14. РОВНО НА ОДИН САНТИМЕТР
Дед Антонио неправ. Ощущение «дед Антонио неправ», – совсем новое для Льва. Не потому, что до этого дед Антонио был прав всегда, а просто потому, что раньше Лев и вопроса такого не задавал: прав, не прав…
Сейчас дед Антонио сидел перед ним и судил то, чего не видел. Судил то, о чем только что со слов Льва узнал. Следовательно, Льва судил… именно так, кстати, оно и выглядело.
– Как же ты не понимаешь… – Лев старался не смотреть на деда Антонио. – Как же ты не понимаешь, что теперь в моей жизни все, все уже не так! И что я, может быть, уже завтра начну приобщаться к… к…
– К чему, Лев? – Ярость была в голосе деда Антонио. – Ничего этого нет! Это пустое все. Пустое и… и ловля ветра.
Даже мои фокусы и те честнее, выше этого. Фокусы, от которых я, дурак, все оберегал тебя… Для того ли оберегал, чтобы ты взял вот и вляпался! Такое было при Гитлере, ты не знаешь.
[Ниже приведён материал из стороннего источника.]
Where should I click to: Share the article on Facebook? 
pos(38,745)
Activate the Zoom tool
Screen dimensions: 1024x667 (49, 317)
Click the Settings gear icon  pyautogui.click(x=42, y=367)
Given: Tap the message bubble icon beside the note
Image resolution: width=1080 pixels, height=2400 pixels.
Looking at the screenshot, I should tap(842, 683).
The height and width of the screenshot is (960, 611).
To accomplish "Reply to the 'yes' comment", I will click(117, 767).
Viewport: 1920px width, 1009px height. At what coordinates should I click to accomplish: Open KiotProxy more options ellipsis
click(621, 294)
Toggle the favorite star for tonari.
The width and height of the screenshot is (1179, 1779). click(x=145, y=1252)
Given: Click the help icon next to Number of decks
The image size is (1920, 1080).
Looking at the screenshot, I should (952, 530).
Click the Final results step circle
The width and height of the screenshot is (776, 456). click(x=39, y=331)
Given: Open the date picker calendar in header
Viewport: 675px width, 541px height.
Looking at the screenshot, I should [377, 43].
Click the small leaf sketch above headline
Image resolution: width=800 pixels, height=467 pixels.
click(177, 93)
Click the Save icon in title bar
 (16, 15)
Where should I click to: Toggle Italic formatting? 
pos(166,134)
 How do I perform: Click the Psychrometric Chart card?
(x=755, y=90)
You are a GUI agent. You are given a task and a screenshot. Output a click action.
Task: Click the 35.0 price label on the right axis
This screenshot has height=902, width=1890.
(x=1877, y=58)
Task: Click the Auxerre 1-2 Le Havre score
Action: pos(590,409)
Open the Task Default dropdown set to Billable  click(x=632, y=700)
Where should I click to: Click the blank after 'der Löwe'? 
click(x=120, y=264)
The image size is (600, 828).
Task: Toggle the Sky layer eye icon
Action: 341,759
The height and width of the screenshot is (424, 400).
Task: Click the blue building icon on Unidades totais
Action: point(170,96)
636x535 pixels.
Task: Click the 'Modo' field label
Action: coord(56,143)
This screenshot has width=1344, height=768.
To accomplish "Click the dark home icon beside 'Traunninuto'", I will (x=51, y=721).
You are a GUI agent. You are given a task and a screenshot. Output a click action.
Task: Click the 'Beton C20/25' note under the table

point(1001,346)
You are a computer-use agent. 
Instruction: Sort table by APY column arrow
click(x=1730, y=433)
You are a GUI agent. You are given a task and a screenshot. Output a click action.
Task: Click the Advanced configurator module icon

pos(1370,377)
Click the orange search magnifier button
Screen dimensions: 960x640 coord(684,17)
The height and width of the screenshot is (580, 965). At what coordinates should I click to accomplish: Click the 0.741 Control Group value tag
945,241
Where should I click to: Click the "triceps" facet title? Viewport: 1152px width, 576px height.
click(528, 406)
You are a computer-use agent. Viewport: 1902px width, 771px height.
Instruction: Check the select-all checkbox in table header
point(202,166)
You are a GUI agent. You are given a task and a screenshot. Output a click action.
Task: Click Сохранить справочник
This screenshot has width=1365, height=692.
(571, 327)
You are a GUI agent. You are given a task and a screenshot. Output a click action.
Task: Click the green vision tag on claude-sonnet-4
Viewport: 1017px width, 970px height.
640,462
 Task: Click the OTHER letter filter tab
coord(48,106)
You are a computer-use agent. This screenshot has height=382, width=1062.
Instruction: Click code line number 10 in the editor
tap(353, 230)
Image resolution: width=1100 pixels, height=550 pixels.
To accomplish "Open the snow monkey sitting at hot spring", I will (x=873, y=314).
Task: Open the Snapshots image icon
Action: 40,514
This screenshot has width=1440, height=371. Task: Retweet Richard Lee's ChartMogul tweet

Ян Гануссен – слышал это имя? У Клауса Манна есть роман, вот же… – Дед Антонио бросился к книжным полкам, начал водить пальцем по корешкам, плюнул, чертыхнулся, снова бухнулся в кресло. – Такое всегда бывало, всегда бывает – в определенные периоды истории бывает: со дна поднимается всякая муть… это муть, Лев!
– Чаю хочешь… с кексом? – спросил Лев. Ему стало стыдно, что он так завел деда: тот побледнел даже.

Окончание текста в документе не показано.